(Pixel coordinate grounding data)
□ □ □ □

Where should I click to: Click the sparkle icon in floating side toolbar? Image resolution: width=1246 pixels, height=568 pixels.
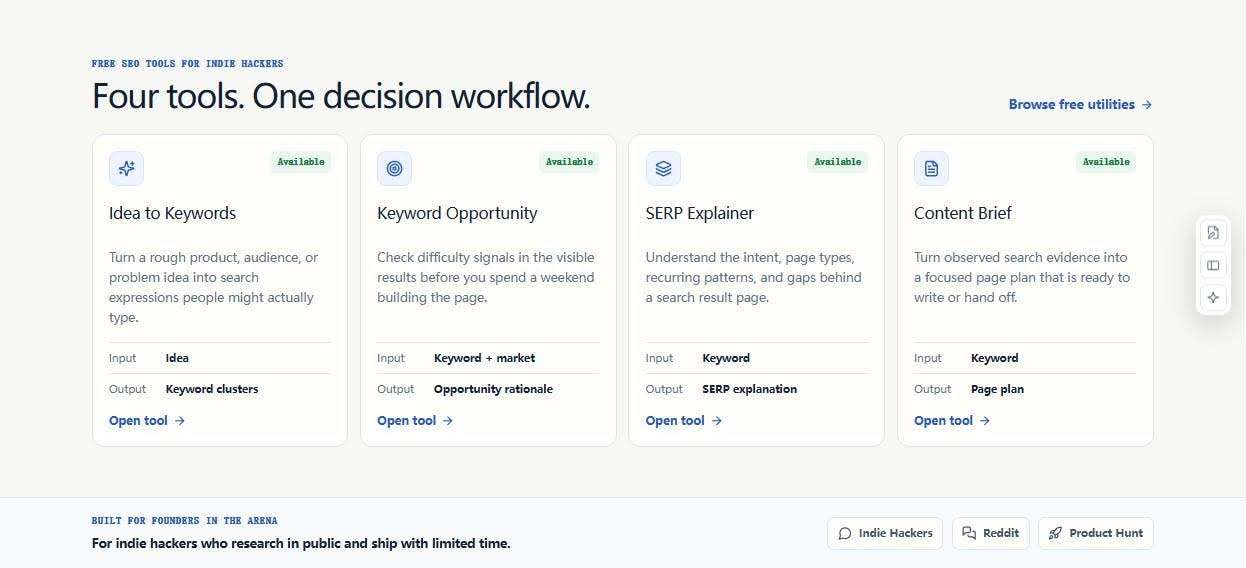[1213, 297]
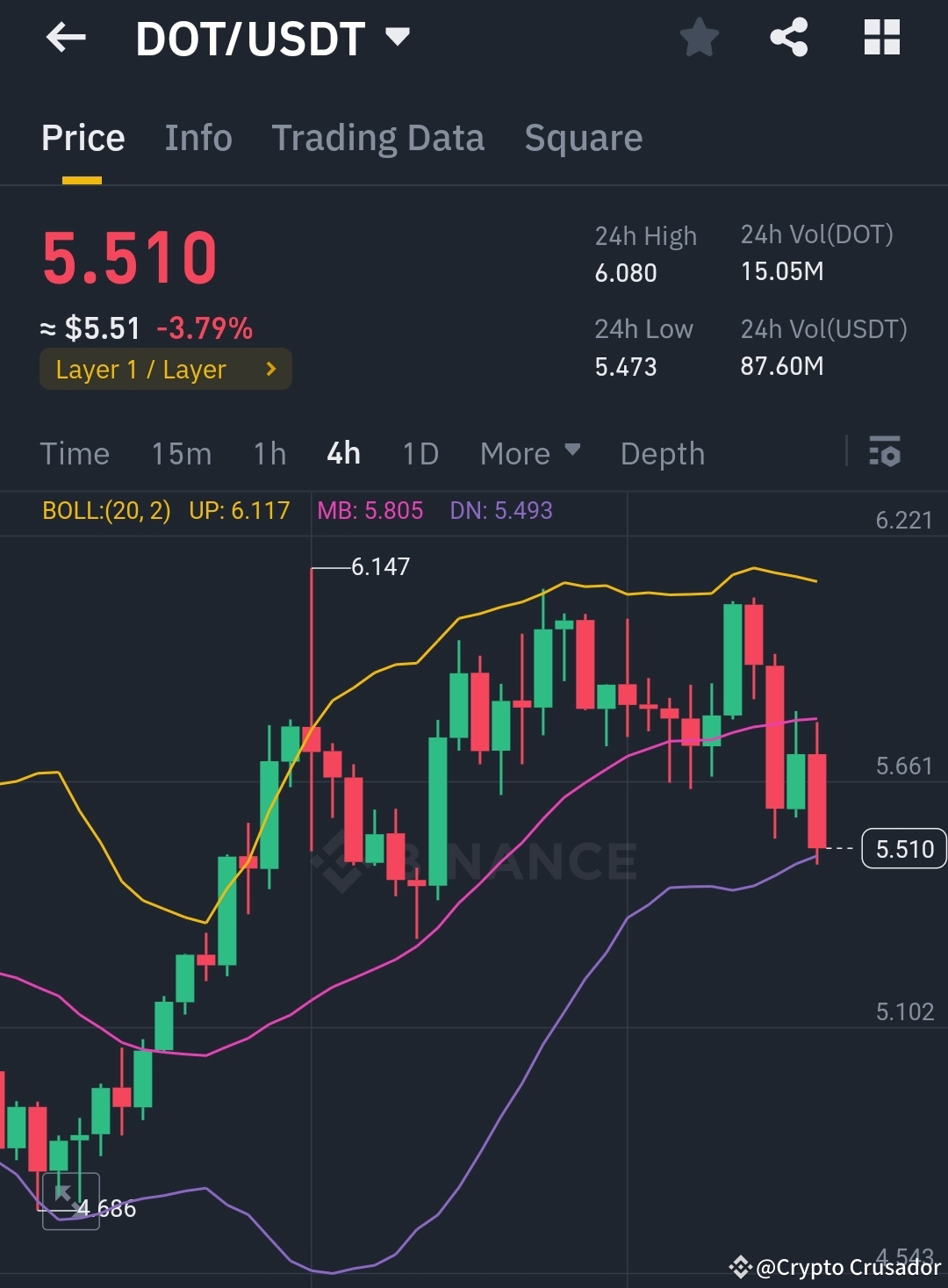948x1288 pixels.
Task: Open the share options icon
Action: point(788,37)
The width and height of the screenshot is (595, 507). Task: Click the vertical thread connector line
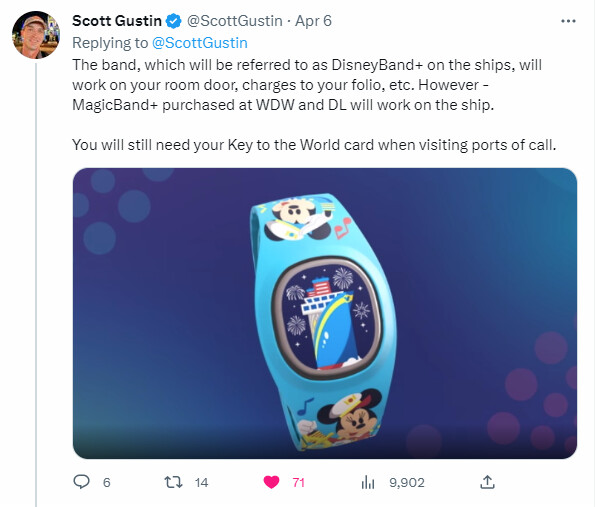pyautogui.click(x=36, y=285)
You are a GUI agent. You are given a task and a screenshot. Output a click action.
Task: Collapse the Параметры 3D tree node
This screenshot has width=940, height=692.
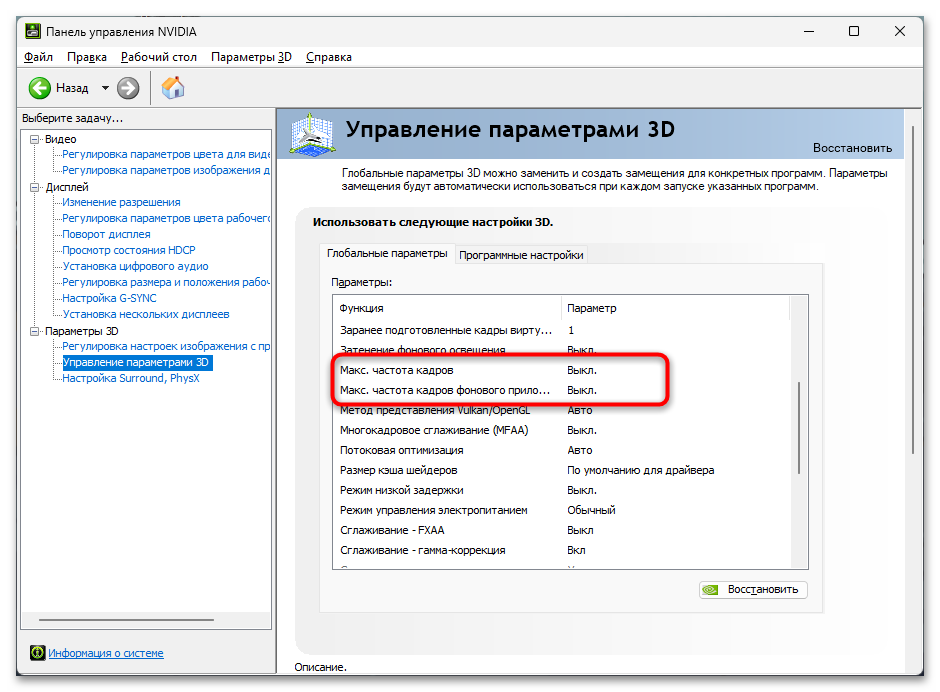(35, 331)
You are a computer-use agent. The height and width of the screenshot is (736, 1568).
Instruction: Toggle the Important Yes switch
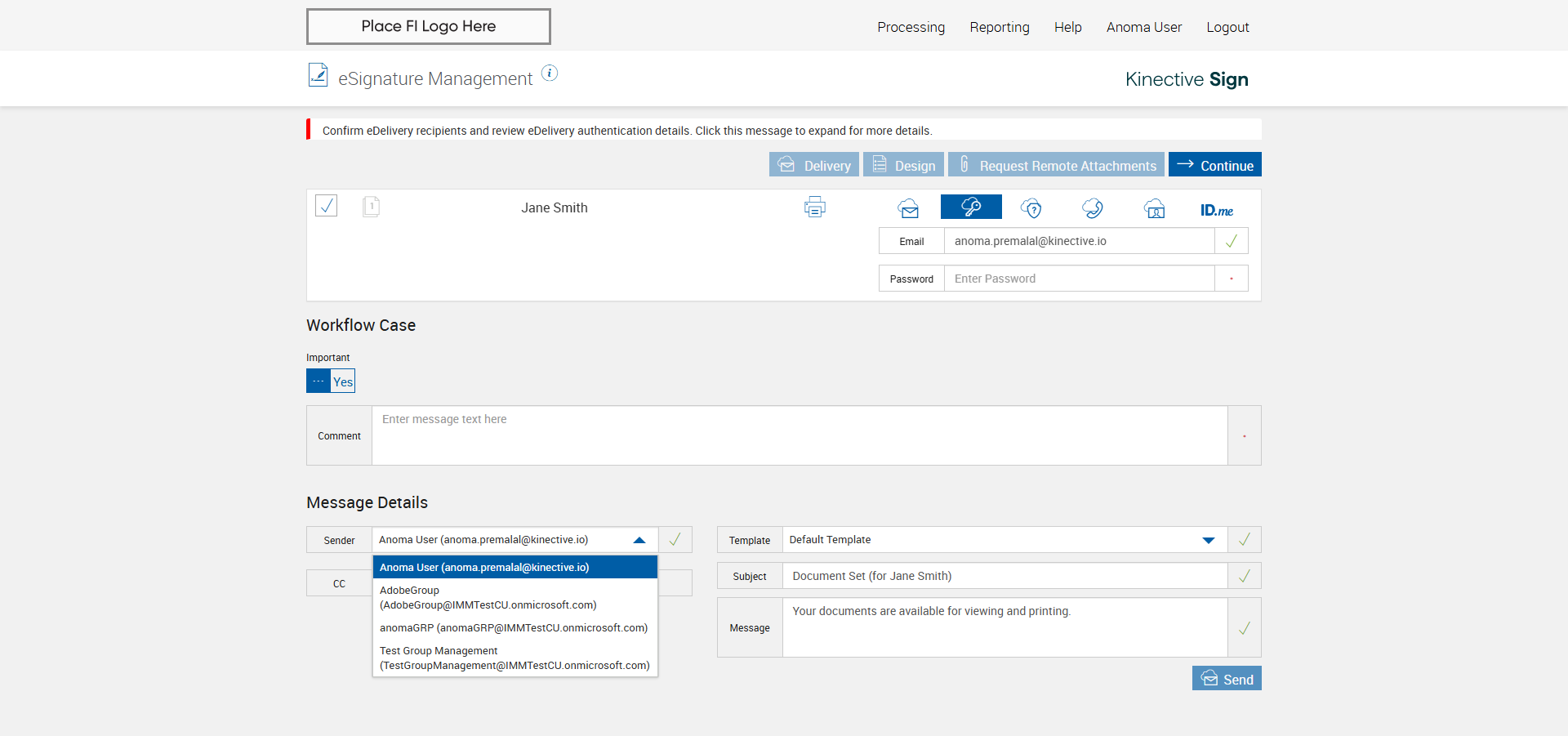tap(331, 381)
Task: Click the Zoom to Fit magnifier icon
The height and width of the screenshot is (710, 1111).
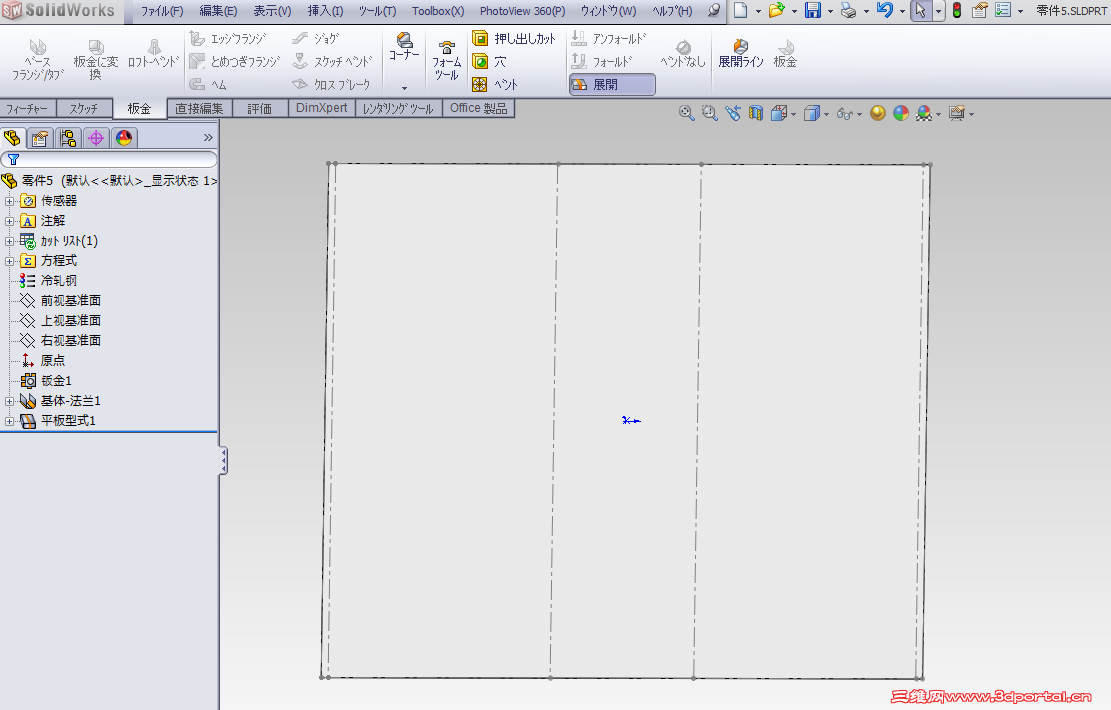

□ □ □ □

Required work:
Could you transcribe exactly the lines from the line containing "This screenshot has width=940, height=692." through the final line of the records, both included, and nothing beyond them? The pictures should be left out.

Expected answer:
This screenshot has width=940, height=692.
(35, 331)
You are a computer-use agent. The height and width of the screenshot is (736, 1568).
Instruction: Toggle the Important Yes switch
tap(331, 381)
Task: Click the Zoom to Fit magnifier icon
The height and width of the screenshot is (710, 1111).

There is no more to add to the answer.